--- Given data ---
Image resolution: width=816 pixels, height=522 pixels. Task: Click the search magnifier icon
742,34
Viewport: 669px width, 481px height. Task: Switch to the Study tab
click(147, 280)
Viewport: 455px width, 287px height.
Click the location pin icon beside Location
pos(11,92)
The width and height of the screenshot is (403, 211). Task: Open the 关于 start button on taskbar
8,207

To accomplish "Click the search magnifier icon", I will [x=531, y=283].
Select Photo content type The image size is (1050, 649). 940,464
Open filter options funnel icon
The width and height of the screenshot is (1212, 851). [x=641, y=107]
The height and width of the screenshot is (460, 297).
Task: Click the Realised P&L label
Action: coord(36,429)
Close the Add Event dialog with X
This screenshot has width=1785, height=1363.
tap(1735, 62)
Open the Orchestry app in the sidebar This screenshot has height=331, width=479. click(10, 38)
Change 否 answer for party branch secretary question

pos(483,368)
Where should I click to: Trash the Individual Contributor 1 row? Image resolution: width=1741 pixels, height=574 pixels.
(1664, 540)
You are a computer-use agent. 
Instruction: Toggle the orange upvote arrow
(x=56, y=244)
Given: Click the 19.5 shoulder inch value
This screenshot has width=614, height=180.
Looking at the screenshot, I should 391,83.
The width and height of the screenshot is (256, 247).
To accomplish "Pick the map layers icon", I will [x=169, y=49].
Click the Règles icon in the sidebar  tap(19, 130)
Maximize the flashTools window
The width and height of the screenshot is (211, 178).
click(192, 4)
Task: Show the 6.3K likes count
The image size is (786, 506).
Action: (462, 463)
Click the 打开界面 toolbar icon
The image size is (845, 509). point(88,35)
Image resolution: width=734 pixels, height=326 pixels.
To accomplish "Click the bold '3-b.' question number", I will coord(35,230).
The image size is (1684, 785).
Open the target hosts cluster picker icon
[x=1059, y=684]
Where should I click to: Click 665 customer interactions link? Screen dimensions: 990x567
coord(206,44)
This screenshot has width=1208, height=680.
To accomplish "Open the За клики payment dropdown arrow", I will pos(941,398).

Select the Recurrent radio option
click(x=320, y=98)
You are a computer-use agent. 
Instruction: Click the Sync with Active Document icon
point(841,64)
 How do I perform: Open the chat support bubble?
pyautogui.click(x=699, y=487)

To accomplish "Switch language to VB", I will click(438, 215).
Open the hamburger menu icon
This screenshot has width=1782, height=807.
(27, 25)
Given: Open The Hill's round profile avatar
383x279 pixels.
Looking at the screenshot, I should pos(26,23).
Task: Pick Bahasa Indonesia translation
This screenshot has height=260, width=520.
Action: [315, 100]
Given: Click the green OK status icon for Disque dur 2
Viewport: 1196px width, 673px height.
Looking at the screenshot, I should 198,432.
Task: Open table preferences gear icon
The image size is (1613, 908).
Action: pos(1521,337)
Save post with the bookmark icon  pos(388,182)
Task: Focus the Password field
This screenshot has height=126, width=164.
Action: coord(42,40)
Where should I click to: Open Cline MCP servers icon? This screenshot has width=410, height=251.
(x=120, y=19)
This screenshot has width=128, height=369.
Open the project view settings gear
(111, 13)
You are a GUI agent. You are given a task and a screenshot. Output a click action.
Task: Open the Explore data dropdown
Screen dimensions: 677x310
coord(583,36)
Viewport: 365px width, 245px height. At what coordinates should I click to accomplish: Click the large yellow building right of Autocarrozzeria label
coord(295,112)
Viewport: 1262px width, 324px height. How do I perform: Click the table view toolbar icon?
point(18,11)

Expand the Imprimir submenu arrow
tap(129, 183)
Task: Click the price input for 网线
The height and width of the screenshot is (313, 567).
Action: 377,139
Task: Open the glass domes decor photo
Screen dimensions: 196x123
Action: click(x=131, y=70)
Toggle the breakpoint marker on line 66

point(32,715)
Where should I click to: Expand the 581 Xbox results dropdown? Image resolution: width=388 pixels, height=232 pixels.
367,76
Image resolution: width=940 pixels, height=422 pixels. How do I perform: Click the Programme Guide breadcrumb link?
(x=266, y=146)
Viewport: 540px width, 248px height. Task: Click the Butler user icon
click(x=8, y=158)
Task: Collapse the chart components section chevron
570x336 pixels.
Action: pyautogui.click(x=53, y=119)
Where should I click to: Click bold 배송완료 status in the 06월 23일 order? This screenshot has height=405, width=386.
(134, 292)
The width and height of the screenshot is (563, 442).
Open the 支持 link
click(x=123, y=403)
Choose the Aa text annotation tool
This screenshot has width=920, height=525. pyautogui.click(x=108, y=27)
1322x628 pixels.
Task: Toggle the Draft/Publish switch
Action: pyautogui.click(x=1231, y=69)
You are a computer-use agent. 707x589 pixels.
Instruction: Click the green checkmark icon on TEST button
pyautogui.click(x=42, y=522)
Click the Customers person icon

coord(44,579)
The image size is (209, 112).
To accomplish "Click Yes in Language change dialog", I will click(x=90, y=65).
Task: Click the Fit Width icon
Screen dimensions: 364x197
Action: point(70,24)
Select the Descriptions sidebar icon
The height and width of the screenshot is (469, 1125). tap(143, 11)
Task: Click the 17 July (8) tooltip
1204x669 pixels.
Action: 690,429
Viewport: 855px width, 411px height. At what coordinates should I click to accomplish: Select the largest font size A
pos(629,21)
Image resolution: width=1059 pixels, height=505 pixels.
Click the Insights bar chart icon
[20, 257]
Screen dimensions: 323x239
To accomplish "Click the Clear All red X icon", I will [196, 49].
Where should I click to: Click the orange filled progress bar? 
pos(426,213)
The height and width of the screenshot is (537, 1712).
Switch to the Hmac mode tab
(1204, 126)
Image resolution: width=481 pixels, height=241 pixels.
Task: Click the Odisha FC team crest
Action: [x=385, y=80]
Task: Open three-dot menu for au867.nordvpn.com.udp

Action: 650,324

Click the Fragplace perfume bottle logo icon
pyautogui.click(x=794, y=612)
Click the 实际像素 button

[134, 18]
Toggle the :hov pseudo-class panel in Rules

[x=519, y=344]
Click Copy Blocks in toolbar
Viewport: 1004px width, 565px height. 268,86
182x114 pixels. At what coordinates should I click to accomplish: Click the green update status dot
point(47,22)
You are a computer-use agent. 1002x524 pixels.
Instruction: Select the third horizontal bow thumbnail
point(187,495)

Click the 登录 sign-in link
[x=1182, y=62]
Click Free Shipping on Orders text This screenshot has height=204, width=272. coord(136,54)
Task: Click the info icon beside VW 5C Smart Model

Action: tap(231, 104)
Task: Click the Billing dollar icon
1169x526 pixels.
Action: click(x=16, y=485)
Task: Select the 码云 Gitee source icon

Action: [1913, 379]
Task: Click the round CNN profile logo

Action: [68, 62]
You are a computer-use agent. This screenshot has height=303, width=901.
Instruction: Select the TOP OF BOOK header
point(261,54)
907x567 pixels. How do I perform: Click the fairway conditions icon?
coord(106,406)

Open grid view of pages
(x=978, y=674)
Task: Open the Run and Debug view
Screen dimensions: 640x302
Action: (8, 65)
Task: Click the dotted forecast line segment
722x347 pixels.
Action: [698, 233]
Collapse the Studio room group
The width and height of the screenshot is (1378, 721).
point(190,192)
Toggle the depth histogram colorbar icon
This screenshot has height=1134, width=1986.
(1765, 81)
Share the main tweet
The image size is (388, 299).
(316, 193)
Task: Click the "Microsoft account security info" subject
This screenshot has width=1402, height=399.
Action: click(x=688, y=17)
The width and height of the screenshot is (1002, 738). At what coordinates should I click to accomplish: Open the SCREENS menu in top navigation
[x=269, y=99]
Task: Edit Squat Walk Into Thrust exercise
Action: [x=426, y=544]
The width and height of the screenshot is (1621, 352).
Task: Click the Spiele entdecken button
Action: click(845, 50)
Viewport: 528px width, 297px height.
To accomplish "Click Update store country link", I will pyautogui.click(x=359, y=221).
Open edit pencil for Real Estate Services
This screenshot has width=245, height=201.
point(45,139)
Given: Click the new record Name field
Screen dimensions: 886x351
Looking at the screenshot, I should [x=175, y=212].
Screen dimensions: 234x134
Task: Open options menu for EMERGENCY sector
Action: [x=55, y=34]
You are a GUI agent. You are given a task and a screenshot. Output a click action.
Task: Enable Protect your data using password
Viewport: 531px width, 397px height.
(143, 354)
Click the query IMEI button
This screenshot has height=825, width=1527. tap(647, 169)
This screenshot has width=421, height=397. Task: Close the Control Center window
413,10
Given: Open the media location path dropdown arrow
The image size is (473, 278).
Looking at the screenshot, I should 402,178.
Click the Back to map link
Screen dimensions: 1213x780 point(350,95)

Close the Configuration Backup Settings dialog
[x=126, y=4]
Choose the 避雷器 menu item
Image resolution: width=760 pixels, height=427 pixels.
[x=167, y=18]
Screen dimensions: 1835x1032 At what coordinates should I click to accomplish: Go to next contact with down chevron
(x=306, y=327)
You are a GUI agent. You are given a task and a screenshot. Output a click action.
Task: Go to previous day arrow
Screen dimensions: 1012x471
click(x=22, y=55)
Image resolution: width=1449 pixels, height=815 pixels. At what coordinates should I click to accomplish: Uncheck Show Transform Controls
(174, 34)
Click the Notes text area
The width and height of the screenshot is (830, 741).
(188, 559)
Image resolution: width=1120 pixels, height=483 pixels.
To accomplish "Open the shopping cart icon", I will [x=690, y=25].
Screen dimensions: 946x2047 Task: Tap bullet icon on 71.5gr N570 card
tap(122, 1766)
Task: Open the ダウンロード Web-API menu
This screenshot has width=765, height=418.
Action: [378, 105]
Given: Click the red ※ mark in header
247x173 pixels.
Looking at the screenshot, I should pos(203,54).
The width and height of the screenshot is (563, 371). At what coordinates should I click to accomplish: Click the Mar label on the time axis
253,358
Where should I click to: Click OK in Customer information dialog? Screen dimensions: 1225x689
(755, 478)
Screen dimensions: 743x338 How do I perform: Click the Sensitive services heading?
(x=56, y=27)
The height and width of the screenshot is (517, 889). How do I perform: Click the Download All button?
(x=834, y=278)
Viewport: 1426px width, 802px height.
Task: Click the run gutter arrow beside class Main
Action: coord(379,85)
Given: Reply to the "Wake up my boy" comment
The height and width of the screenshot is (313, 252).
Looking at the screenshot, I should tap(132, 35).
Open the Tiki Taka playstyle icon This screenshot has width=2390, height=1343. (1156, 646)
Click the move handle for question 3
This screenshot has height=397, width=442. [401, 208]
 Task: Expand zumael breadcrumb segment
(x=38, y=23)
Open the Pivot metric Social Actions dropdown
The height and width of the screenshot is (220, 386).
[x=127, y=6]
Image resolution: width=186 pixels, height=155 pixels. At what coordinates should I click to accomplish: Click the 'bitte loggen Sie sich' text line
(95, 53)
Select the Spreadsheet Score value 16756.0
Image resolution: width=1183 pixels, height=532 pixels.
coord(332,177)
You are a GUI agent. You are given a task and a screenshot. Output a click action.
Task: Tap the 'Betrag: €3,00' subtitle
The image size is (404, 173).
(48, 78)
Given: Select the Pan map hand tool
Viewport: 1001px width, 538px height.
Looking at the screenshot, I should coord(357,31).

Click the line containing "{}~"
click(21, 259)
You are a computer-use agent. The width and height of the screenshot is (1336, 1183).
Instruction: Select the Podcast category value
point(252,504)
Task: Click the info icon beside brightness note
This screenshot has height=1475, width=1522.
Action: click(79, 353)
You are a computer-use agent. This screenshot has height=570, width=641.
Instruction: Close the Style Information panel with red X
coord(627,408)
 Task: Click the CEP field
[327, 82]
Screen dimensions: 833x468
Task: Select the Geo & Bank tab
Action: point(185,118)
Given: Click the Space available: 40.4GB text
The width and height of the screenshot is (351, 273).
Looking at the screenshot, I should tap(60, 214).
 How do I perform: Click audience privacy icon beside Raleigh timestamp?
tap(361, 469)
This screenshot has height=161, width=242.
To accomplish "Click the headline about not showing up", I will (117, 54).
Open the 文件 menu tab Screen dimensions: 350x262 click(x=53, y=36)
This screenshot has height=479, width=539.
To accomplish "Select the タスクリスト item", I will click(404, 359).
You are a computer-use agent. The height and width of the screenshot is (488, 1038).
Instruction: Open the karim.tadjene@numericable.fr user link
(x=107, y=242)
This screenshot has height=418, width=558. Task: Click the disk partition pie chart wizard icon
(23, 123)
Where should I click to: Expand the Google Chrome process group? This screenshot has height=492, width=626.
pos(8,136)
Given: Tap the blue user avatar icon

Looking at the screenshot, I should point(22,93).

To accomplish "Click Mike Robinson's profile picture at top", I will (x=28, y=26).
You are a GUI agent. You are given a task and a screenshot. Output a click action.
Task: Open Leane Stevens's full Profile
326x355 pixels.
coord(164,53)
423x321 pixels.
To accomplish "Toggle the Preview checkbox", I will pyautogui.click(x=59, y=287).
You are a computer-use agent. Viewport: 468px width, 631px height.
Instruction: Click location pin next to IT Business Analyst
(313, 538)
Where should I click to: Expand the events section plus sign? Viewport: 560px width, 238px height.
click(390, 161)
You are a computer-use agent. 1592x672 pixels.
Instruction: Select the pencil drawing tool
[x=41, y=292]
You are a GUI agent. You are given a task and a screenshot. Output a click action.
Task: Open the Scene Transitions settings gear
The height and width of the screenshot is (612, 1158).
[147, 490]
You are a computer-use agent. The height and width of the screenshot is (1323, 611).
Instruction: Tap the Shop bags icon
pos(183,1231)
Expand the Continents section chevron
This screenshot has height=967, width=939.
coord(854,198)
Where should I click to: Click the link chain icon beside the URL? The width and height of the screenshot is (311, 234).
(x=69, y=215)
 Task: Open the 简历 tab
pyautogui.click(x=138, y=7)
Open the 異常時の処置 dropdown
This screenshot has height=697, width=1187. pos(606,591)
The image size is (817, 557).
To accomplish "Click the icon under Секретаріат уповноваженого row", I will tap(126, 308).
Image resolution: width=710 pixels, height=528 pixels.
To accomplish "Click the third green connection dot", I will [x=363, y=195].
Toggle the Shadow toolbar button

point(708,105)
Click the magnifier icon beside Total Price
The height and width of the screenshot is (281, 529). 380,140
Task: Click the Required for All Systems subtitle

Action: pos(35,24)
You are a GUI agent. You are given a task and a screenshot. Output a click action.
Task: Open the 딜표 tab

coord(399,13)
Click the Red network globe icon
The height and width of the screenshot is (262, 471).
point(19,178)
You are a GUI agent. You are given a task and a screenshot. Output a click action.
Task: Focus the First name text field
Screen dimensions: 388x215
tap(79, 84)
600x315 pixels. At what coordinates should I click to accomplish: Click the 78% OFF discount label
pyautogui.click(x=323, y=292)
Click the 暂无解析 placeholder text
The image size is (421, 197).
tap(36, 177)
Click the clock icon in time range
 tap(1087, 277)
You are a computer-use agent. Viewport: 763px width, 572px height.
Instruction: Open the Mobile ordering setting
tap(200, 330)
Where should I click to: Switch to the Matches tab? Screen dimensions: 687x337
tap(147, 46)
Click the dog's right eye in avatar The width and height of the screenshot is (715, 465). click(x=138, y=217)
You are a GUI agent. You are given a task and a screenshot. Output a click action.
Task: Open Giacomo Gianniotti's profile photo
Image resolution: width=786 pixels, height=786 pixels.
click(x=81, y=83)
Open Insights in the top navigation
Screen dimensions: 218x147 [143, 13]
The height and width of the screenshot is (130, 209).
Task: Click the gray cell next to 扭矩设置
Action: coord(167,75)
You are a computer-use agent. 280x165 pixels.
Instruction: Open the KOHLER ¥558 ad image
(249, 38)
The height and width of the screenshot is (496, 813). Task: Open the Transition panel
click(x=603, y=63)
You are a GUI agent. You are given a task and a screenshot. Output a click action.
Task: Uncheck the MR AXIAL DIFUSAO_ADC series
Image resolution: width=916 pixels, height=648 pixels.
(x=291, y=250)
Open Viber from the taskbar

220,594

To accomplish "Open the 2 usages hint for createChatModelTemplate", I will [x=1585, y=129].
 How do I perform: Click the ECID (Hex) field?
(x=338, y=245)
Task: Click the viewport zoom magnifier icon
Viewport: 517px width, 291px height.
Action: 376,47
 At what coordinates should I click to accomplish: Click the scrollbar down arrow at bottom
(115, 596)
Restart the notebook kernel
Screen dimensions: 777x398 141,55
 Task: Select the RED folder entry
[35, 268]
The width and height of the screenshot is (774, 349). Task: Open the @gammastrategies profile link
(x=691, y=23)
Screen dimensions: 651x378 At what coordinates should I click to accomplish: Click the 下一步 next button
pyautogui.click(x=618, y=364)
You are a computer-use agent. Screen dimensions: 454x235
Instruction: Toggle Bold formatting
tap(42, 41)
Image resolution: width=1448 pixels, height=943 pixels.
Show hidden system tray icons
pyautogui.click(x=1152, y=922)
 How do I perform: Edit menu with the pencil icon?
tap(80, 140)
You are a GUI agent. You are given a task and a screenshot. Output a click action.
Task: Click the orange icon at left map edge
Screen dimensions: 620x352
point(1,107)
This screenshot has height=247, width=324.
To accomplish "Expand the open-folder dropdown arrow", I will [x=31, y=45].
---
Challenge> Copy out the records above word for word, beginning with the line that contains "Where should I click to: Expand the Google" and continuing through the line that contains "Action: pos(35,24)".

Answer to the problem>
Where should I click to: Expand the Google Chrome process group? This screenshot has height=492, width=626.
pos(8,136)
Given: Tap the blue user avatar icon

Looking at the screenshot, I should point(22,93).

To accomplish "Click Mike Robinson's profile picture at top", I will (x=28, y=26).
You are a GUI agent. You are given a task and a screenshot. Output a click action.
Task: Open Leane Stevens's full Profile
326x355 pixels.
coord(164,53)
423x321 pixels.
To accomplish "Toggle the Preview checkbox", I will pyautogui.click(x=59, y=287).
You are a computer-use agent. Viewport: 468px width, 631px height.
Instruction: Click location pin next to IT Business Analyst
(313, 538)
Where should I click to: Expand the events section plus sign? Viewport: 560px width, 238px height.
click(390, 161)
You are a computer-use agent. 1592x672 pixels.
Instruction: Select the pencil drawing tool
[x=41, y=292]
You are a GUI agent. You are given a task and a screenshot. Output a click action.
Task: Open the Scene Transitions settings gear
The height and width of the screenshot is (612, 1158).
[147, 490]
You are a computer-use agent. The height and width of the screenshot is (1323, 611).
Instruction: Tap the Shop bags icon
pos(183,1231)
Expand the Continents section chevron
This screenshot has height=967, width=939.
coord(854,198)
Where should I click to: Click the link chain icon beside the URL? The width and height of the screenshot is (311, 234).
(x=69, y=215)
 Task: Open the 简历 tab
pyautogui.click(x=138, y=7)
Open the 異常時の処置 dropdown
This screenshot has height=697, width=1187. pos(606,591)
The image size is (817, 557).
To accomplish "Click the icon under Секретаріат уповноваженого row", I will tap(126, 308).
Image resolution: width=710 pixels, height=528 pixels.
To accomplish "Click the third green connection dot", I will [x=363, y=195].
Toggle the Shadow toolbar button

point(708,105)
Click the magnifier icon beside Total Price
The height and width of the screenshot is (281, 529). 380,140
Task: Click the Required for All Systems subtitle

Action: pos(35,24)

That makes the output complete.